7. What Squad DOESN’T Do
❌ Send code to a Squad server
❌ Use external APIs for processing
❌ Transmit telemetry or usage data
❌ Store your team’s knowledge in a cloud service
❌ Require an account or API key (beyond your GitHub Copilot license)
Squad is entirely local. It’s a GitHub Copilot agent, not a standalone service.
8. Private Repo Checklist
If your repository is private and you’re security-conscious:
- [ ] Review
.ai-team/agents/*/history.md— make sure no secrets or sensitive details are logged - [ ] Add
history.mdto.gitignoreif you don’t want histories committed - [ ] Review exports before sharing — check
squad-export-*.zipfor project-specific details - [ ] Audit
.ai-team/decisions.md— remove any decisions that reference internal systems or secrets - [ ] Use GitHub token permissions wisely — don’t give Actions more permissions than needed
- [ ] Skills are public-safe — feel free to share
.ai-team/skills/publicly
9. Sample Prompts for Privacy-Conscious Usage
Check what’s in histories:
> Scribe, show me what's in Neo's history.
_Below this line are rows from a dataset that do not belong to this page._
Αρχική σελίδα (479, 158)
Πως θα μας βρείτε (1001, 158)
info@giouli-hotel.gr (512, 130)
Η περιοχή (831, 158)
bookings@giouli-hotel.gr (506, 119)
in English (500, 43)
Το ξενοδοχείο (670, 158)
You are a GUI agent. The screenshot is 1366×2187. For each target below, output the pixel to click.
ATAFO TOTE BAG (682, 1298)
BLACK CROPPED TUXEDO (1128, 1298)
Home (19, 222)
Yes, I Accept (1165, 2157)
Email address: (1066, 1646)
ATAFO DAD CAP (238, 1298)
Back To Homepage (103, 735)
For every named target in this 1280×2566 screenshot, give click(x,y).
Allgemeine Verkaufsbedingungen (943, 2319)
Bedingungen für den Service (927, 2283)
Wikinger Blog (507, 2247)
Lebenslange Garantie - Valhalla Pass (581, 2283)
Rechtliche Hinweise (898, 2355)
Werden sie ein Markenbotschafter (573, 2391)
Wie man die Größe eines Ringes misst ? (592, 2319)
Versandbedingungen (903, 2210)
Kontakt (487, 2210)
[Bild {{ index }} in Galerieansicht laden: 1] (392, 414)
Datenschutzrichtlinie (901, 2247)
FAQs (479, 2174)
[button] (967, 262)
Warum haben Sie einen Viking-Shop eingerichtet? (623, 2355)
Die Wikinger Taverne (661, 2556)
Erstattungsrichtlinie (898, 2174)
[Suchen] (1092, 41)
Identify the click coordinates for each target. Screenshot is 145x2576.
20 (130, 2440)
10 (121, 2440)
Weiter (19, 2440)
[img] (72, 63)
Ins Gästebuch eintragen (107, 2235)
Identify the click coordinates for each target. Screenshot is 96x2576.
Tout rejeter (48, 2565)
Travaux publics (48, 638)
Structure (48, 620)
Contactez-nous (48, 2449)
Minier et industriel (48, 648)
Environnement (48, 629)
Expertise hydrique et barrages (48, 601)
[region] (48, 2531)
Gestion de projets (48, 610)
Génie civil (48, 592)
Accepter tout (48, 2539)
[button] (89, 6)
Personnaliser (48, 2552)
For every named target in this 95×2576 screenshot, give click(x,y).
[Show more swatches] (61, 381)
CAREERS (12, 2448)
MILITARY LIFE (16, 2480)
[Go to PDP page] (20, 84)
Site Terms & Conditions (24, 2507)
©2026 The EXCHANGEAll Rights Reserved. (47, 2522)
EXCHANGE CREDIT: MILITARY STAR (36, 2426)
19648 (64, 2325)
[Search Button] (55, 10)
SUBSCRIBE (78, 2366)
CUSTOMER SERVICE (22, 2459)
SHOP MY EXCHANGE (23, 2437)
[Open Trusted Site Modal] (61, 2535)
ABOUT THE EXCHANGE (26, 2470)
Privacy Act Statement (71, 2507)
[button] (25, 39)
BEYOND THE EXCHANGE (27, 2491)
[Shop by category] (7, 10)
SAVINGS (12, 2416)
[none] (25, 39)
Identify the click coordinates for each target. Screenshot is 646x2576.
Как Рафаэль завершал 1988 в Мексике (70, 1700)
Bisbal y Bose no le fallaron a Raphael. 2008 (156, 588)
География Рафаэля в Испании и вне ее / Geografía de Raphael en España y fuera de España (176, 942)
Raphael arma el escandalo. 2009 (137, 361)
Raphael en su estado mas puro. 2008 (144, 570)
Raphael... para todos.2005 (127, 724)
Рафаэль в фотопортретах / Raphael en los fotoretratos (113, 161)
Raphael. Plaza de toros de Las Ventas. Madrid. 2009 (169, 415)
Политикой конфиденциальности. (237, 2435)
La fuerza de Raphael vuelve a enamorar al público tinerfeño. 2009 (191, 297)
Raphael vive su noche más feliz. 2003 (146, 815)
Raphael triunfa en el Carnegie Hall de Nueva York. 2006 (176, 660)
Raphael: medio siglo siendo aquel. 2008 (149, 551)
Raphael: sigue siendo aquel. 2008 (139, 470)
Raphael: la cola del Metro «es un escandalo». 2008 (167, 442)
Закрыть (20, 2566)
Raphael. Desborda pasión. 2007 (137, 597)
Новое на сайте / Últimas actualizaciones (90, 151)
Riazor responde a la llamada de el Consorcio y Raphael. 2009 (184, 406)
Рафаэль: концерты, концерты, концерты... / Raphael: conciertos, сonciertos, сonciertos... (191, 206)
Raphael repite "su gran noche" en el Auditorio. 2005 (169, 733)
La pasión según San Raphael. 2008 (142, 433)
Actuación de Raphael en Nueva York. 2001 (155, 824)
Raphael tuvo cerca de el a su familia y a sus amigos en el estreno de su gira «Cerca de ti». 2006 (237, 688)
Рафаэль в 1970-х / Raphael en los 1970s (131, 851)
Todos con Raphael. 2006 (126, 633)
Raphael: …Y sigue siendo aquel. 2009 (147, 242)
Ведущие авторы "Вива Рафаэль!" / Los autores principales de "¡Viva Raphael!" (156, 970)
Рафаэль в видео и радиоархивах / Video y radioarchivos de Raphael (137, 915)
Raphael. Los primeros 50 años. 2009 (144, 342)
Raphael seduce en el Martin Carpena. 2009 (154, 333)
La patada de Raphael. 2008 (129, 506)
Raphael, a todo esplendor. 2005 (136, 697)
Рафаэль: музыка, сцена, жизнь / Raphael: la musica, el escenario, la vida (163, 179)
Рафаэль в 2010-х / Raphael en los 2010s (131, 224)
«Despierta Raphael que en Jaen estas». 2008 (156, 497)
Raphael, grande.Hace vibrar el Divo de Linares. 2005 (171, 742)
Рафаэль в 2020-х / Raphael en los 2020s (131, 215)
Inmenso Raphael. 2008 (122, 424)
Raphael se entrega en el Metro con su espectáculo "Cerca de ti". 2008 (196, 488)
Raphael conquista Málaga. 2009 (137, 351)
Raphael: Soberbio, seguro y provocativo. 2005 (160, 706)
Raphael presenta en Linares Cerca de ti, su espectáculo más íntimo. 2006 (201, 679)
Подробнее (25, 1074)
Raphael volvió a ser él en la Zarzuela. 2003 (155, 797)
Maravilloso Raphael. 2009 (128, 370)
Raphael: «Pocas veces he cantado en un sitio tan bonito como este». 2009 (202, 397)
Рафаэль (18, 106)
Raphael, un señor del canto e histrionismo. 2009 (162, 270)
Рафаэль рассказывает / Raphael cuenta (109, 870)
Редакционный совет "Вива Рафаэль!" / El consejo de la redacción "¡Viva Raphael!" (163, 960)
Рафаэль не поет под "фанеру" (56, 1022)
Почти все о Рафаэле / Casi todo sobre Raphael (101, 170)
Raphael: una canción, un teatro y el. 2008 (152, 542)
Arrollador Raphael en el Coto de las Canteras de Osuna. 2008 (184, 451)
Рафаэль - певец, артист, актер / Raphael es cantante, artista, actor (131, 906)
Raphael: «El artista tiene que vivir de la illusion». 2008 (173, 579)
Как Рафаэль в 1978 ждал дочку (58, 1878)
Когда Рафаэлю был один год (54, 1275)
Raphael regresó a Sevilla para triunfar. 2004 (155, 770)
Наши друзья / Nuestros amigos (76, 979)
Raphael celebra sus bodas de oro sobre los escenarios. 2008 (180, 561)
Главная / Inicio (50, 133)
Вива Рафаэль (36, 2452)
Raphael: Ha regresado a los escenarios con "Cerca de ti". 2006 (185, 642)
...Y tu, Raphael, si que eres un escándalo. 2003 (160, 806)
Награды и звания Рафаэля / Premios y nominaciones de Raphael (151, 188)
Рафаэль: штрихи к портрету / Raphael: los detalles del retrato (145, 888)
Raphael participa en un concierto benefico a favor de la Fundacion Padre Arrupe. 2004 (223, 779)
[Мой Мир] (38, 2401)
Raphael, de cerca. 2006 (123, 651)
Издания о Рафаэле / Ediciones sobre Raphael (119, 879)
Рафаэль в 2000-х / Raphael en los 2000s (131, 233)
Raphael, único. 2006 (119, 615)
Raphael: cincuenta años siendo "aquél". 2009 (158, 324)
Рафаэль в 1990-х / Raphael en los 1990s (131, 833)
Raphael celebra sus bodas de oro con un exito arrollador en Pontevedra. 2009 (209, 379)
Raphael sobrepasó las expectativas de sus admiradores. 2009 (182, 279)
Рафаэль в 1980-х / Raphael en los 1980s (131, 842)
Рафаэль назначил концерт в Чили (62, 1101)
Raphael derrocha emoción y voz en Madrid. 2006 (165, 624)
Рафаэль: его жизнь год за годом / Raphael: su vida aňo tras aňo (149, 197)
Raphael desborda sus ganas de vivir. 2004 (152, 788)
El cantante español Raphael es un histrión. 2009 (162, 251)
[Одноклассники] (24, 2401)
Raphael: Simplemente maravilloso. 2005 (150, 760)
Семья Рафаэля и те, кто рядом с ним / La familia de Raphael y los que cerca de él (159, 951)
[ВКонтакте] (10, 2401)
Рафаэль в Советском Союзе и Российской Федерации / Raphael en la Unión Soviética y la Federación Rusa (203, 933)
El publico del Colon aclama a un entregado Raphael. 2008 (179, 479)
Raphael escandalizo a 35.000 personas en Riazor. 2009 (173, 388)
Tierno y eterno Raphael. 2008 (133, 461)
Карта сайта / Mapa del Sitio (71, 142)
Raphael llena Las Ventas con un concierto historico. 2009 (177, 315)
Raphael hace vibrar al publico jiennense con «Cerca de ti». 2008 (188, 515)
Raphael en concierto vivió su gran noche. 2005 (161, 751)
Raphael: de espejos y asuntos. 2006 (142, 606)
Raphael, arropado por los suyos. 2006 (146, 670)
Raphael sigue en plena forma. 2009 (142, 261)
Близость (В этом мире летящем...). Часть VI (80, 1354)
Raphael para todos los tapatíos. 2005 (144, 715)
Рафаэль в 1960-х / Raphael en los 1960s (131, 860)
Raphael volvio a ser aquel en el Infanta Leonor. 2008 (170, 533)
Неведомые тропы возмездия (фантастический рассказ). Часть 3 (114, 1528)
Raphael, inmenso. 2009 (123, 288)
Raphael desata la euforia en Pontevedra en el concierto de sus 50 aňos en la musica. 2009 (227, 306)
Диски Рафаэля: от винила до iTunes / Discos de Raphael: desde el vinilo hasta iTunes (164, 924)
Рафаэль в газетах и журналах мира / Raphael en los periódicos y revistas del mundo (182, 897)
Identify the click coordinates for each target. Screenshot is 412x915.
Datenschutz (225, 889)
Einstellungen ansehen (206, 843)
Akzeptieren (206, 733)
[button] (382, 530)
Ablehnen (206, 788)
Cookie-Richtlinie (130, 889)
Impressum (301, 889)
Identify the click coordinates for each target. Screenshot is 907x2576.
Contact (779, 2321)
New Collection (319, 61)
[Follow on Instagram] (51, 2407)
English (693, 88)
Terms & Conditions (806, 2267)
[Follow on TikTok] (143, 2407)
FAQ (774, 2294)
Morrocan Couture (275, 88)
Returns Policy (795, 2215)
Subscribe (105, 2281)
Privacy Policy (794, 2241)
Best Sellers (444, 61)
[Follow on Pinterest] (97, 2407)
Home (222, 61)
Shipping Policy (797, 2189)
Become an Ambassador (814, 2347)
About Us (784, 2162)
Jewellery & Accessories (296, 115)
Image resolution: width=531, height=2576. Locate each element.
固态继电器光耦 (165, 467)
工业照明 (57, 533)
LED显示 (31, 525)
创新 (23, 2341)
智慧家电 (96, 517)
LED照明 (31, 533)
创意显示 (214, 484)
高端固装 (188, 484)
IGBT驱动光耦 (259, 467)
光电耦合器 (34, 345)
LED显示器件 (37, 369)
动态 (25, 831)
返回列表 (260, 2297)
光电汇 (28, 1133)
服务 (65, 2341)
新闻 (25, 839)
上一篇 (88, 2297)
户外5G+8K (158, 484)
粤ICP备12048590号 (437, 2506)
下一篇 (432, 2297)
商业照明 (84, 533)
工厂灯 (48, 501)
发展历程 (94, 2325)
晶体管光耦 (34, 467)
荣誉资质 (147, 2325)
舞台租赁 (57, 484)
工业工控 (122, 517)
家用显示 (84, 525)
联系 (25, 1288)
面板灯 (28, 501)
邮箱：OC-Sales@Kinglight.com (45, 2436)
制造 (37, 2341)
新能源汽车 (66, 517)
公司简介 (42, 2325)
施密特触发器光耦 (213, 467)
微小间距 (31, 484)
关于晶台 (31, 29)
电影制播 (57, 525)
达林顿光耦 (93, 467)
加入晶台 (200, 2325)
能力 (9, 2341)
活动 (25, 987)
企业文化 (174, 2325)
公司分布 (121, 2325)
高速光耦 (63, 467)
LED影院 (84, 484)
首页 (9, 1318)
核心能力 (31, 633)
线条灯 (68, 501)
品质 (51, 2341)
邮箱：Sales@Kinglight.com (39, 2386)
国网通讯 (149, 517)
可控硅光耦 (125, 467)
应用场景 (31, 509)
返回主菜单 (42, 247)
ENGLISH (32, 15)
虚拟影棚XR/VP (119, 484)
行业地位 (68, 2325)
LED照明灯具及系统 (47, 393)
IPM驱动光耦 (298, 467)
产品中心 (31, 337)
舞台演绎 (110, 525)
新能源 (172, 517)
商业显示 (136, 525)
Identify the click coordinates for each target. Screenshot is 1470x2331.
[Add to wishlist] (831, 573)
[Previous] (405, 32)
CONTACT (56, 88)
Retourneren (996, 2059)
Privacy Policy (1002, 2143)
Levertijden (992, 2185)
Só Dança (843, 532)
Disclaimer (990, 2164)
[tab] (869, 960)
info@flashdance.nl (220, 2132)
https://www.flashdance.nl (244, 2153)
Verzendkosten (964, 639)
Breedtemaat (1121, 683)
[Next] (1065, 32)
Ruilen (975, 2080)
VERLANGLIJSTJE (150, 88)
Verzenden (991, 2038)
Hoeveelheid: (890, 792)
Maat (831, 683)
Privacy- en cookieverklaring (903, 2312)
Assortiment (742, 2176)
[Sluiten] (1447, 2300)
Are there any secrets
> or sensitive project details?
Clean up histories before export:
> Scribe, review all agent histories and remove any references to
> internal APIs, tokens, or database schemas before I export.
Exclude histories from Git:
> Add .ai-team/agents/*/history.md to .gitignore. I don't want
> agent histories committed.
Audit decisions:
> Show me all decisions in decisions.md. I want to check for
> anything we shouldn't share publicly.
Tips
- Squad runs in Copilot, not on a remote server. Your code stays on your machine.
- Review histories before exporting. They may contain project-specific details you don’t want to share.
- Skills are generic by design. They’re safe to share publicly.
- Use
.gitignorefor sensitive files. If you don’t want histories committed, exclude them. - GitHub Actions workflows use your repo’s auth. Make sure token permissions are scoped correctly.
- No external services. Squad doesn’t phone home or send telemetry.